# Data to process
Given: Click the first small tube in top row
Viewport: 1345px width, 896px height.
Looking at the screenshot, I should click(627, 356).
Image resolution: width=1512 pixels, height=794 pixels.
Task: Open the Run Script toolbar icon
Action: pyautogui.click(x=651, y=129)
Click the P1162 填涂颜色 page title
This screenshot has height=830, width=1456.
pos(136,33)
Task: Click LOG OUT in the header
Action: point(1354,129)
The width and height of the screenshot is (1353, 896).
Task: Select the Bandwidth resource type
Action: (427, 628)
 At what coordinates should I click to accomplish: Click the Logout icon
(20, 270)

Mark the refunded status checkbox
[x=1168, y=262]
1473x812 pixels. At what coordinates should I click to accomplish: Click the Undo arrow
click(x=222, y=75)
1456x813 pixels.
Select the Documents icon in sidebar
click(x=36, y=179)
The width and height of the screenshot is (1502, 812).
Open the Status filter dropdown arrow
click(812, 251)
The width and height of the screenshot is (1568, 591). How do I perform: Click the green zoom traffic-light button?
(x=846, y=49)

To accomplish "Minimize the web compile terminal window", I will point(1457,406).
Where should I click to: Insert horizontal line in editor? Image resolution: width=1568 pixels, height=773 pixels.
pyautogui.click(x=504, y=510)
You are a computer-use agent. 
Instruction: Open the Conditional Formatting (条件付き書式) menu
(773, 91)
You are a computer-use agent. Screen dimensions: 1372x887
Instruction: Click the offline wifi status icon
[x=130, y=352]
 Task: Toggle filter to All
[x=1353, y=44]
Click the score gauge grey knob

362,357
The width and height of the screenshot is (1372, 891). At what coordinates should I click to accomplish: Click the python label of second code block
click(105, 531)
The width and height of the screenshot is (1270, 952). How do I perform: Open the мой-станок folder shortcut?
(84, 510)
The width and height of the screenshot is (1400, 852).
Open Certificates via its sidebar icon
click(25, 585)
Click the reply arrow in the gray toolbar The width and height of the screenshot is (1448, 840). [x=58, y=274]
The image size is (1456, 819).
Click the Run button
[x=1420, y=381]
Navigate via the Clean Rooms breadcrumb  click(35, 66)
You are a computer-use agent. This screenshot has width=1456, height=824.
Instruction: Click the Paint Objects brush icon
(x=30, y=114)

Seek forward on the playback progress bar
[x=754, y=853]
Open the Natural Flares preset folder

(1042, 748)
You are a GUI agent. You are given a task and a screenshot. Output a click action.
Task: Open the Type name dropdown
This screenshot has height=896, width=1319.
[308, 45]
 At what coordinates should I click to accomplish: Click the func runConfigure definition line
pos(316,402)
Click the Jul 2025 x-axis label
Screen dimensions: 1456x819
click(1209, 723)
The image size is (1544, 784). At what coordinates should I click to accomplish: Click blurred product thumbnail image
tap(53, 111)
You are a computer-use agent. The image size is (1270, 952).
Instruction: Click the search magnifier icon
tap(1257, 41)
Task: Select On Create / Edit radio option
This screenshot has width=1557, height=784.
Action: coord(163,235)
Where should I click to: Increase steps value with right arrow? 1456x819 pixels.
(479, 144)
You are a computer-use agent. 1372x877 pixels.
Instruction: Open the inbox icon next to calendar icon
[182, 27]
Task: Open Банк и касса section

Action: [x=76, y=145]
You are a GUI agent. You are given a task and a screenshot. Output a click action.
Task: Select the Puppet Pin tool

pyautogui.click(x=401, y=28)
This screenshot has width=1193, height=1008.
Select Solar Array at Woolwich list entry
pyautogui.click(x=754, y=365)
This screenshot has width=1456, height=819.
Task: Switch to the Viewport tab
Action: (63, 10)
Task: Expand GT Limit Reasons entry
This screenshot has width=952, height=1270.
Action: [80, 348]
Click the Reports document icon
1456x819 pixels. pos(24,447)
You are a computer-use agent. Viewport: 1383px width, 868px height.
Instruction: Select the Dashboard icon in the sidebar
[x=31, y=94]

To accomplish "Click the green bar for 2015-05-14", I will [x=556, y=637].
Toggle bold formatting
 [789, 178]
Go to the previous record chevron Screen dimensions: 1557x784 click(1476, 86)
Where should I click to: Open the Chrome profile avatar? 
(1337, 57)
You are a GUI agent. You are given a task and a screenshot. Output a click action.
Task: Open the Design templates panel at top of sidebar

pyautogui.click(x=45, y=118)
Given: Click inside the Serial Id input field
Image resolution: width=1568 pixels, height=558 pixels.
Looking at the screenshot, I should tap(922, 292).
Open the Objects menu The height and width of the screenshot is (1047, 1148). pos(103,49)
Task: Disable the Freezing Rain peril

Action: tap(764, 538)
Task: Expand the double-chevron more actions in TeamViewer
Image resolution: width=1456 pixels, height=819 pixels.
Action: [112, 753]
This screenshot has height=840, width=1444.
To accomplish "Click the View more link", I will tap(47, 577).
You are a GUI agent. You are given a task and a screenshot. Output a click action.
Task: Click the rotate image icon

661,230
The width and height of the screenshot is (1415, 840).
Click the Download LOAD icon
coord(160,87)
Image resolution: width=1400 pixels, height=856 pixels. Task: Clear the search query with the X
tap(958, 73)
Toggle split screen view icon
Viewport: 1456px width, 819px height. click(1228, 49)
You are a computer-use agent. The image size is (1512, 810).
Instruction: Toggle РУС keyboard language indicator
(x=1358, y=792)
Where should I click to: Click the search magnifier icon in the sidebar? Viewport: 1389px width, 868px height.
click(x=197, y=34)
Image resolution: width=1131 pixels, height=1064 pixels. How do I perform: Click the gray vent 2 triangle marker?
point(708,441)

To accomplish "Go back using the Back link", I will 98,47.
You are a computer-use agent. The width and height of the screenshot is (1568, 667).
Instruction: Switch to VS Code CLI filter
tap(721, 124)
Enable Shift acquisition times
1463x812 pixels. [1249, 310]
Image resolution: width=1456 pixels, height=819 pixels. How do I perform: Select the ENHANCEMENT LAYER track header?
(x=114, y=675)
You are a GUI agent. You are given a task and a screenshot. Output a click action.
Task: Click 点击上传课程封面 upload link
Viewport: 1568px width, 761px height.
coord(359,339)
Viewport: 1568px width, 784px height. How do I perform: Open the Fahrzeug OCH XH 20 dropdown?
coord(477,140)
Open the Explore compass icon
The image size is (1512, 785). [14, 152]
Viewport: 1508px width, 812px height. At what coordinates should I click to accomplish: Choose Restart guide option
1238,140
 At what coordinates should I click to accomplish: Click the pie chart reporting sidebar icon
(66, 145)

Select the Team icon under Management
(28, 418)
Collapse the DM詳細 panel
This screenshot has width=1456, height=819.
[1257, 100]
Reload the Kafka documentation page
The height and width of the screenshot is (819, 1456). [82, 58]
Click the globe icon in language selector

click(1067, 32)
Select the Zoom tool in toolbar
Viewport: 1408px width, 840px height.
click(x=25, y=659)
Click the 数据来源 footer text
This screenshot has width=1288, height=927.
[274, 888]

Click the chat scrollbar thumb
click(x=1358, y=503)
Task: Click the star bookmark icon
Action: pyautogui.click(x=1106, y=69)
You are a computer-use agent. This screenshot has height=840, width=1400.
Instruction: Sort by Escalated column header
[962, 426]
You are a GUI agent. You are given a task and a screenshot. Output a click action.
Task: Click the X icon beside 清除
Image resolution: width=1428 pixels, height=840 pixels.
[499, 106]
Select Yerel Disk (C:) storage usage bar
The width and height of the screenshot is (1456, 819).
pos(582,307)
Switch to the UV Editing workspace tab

# Task brief
What is needed is a verbatim copy of the data, complete from first line to last.

# Solution below
Given: Click the first small tube in top row
Viewport: 1345px width, 896px height.
Looking at the screenshot, I should click(627, 356).
Image resolution: width=1512 pixels, height=794 pixels.
Task: Open the Run Script toolbar icon
Action: pyautogui.click(x=651, y=129)
Click the P1162 填涂颜色 page title
This screenshot has height=830, width=1456.
pos(136,33)
Task: Click LOG OUT in the header
Action: point(1354,129)
The width and height of the screenshot is (1353, 896).
Task: Select the Bandwidth resource type
Action: (427, 628)
 At what coordinates should I click to accomplish: Click the Logout icon
(20, 270)

Mark the refunded status checkbox
[x=1168, y=262]
1473x812 pixels. At what coordinates should I click to accomplish: Click the Undo arrow
click(x=222, y=75)
1456x813 pixels.
Select the Documents icon in sidebar
click(x=36, y=179)
The width and height of the screenshot is (1502, 812).
Open the Status filter dropdown arrow
click(812, 251)
The width and height of the screenshot is (1568, 591). How do I perform: Click the green zoom traffic-light button?
(x=846, y=49)

To accomplish "Minimize the web compile terminal window", I will point(1457,406).
Where should I click to: Insert horizontal line in editor? Image resolution: width=1568 pixels, height=773 pixels.
pyautogui.click(x=504, y=510)
You are a computer-use agent. 
Instruction: Open the Conditional Formatting (条件付き書式) menu
(773, 91)
You are a computer-use agent. Screen dimensions: 1372x887
Instruction: Click the offline wifi status icon
[x=130, y=352]
 Task: Toggle filter to All
[x=1353, y=44]
Click the score gauge grey knob

362,357
The width and height of the screenshot is (1372, 891). At what coordinates should I click to accomplish: Click the python label of second code block
click(105, 531)
The width and height of the screenshot is (1270, 952). How do I perform: Open the мой-станок folder shortcut?
(84, 510)
The width and height of the screenshot is (1400, 852).
Open Certificates via its sidebar icon
click(25, 585)
Click the reply arrow in the gray toolbar The width and height of the screenshot is (1448, 840). [x=58, y=274]
The image size is (1456, 819).
Click the Run button
[x=1420, y=381]
Navigate via the Clean Rooms breadcrumb  click(35, 66)
You are a computer-use agent. This screenshot has width=1456, height=824.
Instruction: Click the Paint Objects brush icon
(x=30, y=114)

Seek forward on the playback progress bar
[x=754, y=853]
Open the Natural Flares preset folder

(1042, 748)
You are a GUI agent. You are given a task and a screenshot. Output a click action.
Task: Open the Type name dropdown
This screenshot has height=896, width=1319.
[308, 45]
 At what coordinates should I click to accomplish: Click the func runConfigure definition line
pos(316,402)
Click the Jul 2025 x-axis label
Screen dimensions: 1456x819
click(1209, 723)
The image size is (1544, 784). At what coordinates should I click to accomplish: Click blurred product thumbnail image
tap(53, 111)
You are a computer-use agent. The image size is (1270, 952).
Instruction: Click the search magnifier icon
tap(1257, 41)
Task: Select On Create / Edit radio option
This screenshot has width=1557, height=784.
Action: coord(163,235)
Where should I click to: Increase steps value with right arrow? 1456x819 pixels.
(479, 144)
You are a computer-use agent. 1372x877 pixels.
Instruction: Open the inbox icon next to calendar icon
[182, 27]
Task: Open Банк и касса section

Action: [x=76, y=145]
You are a GUI agent. You are given a task and a screenshot. Output a click action.
Task: Select the Puppet Pin tool

pyautogui.click(x=401, y=28)
This screenshot has width=1193, height=1008.
Select Solar Array at Woolwich list entry
pyautogui.click(x=754, y=365)
This screenshot has width=1456, height=819.
Task: Switch to the Viewport tab
Action: (63, 10)
Task: Expand GT Limit Reasons entry
This screenshot has width=952, height=1270.
Action: [80, 348]
Click the Reports document icon
1456x819 pixels. pos(24,447)
You are a computer-use agent. Viewport: 1383px width, 868px height.
Instruction: Select the Dashboard icon in the sidebar
[x=31, y=94]

To accomplish "Click the green bar for 2015-05-14", I will [x=556, y=637].
Toggle bold formatting
 [789, 178]
Go to the previous record chevron Screen dimensions: 1557x784 click(1476, 86)
Where should I click to: Open the Chrome profile avatar? 
(1337, 57)
You are a GUI agent. You are given a task and a screenshot. Output a click action.
Task: Open the Design templates panel at top of sidebar

pyautogui.click(x=45, y=118)
Given: Click inside the Serial Id input field
Image resolution: width=1568 pixels, height=558 pixels.
Looking at the screenshot, I should tap(922, 292).
Open the Objects menu The height and width of the screenshot is (1047, 1148). pos(103,49)
Task: Disable the Freezing Rain peril

Action: tap(764, 538)
Task: Expand the double-chevron more actions in TeamViewer
Image resolution: width=1456 pixels, height=819 pixels.
Action: [112, 753]
This screenshot has height=840, width=1444.
To accomplish "Click the View more link", I will tap(47, 577).
You are a GUI agent. You are given a task and a screenshot. Output a click action.
Task: Click the rotate image icon

661,230
The width and height of the screenshot is (1415, 840).
Click the Download LOAD icon
coord(160,87)
Image resolution: width=1400 pixels, height=856 pixels. Task: Clear the search query with the X
tap(958, 73)
Toggle split screen view icon
Viewport: 1456px width, 819px height. click(1228, 49)
You are a computer-use agent. The image size is (1512, 810).
Instruction: Toggle РУС keyboard language indicator
(x=1358, y=792)
Where should I click to: Click the search magnifier icon in the sidebar? Viewport: 1389px width, 868px height.
click(x=197, y=34)
Image resolution: width=1131 pixels, height=1064 pixels. How do I perform: Click the gray vent 2 triangle marker?
point(708,441)

To accomplish "Go back using the Back link", I will 98,47.
You are a computer-use agent. The width and height of the screenshot is (1568, 667).
Instruction: Switch to VS Code CLI filter
tap(721, 124)
Enable Shift acquisition times
1463x812 pixels. [1249, 310]
Image resolution: width=1456 pixels, height=819 pixels. How do I perform: Select the ENHANCEMENT LAYER track header?
(x=114, y=675)
You are a GUI agent. You are given a task and a screenshot. Output a click action.
Task: Click 点击上传课程封面 upload link
Viewport: 1568px width, 761px height.
coord(359,339)
Viewport: 1568px width, 784px height. How do I perform: Open the Fahrzeug OCH XH 20 dropdown?
coord(477,140)
Open the Explore compass icon
The image size is (1512, 785). [14, 152]
Viewport: 1508px width, 812px height. At what coordinates should I click to accomplish: Choose Restart guide option
1238,140
 At what coordinates should I click to accomplish: Click the pie chart reporting sidebar icon
(66, 145)

Select the Team icon under Management
(28, 418)
Collapse the DM詳細 panel
This screenshot has width=1456, height=819.
[1257, 100]
Reload the Kafka documentation page
The height and width of the screenshot is (819, 1456). [82, 58]
Click the globe icon in language selector

click(1067, 32)
Select the Zoom tool in toolbar
Viewport: 1408px width, 840px height.
click(x=25, y=659)
Click the 数据来源 footer text
This screenshot has width=1288, height=927.
[274, 888]

Click the chat scrollbar thumb
click(x=1358, y=503)
Task: Click the star bookmark icon
Action: pyautogui.click(x=1106, y=69)
You are a computer-use agent. This screenshot has height=840, width=1400.
Instruction: Sort by Escalated column header
[962, 426]
You are a GUI agent. You are given a task and a screenshot. Output a click action.
Task: Click the X icon beside 清除
Image resolution: width=1428 pixels, height=840 pixels.
[499, 106]
Select Yerel Disk (C:) storage usage bar
The width and height of the screenshot is (1456, 819).
pos(582,307)
Switch to the UV Editing workspace tab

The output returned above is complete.